**** Given entries

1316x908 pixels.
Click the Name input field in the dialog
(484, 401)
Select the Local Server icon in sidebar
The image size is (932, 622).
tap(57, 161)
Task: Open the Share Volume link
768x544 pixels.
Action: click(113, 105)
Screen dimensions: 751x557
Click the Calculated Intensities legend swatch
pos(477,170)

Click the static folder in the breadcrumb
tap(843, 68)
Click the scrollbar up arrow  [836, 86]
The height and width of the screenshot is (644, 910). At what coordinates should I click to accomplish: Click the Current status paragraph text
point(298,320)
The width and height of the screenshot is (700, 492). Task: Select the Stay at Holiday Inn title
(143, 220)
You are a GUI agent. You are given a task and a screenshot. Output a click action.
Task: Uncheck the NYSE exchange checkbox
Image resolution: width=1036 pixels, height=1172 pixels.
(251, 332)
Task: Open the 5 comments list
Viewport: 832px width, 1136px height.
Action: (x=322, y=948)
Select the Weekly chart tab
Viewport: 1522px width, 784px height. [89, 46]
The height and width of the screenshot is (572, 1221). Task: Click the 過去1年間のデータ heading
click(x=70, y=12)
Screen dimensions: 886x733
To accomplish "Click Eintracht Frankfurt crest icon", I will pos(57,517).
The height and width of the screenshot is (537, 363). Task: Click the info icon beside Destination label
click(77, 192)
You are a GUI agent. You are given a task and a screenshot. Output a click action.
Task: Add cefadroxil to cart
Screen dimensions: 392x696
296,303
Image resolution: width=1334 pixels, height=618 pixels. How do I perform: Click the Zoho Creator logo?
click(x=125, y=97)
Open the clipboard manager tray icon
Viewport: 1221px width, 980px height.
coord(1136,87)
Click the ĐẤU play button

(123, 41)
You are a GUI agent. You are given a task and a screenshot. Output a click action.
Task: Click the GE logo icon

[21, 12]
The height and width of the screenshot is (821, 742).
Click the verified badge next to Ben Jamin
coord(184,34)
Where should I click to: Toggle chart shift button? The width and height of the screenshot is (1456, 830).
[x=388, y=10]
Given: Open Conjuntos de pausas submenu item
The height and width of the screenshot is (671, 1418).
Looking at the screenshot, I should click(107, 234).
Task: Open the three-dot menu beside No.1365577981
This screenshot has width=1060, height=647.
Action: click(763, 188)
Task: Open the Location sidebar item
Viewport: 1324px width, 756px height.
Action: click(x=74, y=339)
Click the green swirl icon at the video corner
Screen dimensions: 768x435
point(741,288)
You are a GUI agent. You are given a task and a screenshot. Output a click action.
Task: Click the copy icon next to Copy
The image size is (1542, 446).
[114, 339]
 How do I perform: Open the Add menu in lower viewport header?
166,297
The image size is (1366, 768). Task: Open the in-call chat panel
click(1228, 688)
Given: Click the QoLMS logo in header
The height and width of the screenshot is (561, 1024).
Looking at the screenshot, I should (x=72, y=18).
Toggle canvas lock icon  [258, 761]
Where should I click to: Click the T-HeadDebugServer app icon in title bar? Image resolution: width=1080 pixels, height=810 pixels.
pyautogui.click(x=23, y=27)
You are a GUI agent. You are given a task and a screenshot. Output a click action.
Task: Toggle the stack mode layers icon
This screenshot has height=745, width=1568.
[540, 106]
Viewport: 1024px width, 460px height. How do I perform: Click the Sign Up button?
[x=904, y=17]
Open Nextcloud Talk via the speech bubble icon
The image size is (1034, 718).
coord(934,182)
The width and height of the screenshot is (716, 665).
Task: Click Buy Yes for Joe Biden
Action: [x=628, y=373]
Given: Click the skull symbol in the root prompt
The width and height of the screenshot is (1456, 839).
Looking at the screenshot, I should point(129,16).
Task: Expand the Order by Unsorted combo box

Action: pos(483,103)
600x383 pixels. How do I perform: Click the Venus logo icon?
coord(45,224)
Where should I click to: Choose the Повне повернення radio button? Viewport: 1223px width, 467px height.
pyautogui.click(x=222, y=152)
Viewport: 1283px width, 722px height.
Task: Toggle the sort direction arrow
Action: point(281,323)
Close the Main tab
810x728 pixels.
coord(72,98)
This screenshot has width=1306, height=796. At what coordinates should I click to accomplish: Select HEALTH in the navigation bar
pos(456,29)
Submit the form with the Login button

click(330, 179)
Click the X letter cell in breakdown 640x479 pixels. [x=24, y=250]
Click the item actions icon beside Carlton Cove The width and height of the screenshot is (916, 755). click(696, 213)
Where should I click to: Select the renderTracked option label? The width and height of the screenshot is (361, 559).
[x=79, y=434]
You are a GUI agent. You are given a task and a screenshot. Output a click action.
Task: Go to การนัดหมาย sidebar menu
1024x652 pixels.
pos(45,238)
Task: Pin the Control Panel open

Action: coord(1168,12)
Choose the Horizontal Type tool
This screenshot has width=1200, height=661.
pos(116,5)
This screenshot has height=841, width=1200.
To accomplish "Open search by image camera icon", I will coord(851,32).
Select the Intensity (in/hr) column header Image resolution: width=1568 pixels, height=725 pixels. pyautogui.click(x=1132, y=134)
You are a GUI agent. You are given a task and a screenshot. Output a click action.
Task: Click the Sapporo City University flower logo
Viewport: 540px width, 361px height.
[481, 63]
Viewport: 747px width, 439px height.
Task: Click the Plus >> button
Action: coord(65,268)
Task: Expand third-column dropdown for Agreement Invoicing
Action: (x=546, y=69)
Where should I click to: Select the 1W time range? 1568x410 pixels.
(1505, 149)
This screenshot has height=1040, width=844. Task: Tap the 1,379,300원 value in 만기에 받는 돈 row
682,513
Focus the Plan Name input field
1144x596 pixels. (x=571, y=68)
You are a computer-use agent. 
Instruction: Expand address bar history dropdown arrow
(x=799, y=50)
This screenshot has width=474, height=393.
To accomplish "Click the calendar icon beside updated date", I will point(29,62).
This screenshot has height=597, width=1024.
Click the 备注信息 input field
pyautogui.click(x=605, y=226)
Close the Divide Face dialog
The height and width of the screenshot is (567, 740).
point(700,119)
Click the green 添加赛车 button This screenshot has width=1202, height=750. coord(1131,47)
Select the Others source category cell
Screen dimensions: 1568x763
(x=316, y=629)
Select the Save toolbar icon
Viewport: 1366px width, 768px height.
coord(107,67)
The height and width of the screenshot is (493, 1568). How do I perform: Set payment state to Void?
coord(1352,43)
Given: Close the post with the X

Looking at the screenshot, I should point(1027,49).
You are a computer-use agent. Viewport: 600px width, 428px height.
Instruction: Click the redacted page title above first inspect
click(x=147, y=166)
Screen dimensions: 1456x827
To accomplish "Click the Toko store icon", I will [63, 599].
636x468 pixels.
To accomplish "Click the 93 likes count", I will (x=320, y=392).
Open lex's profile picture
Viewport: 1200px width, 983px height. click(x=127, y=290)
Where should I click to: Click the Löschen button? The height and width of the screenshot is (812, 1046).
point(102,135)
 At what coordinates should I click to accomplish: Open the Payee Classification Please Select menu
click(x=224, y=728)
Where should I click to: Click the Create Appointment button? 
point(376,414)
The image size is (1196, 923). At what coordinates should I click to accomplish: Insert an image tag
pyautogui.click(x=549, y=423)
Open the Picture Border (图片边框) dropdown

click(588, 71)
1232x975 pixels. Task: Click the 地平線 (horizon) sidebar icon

********

**Exercise details**
Could you tally the lines in the data that contain the string "will" and answer with the number alone?

**Completed task**
5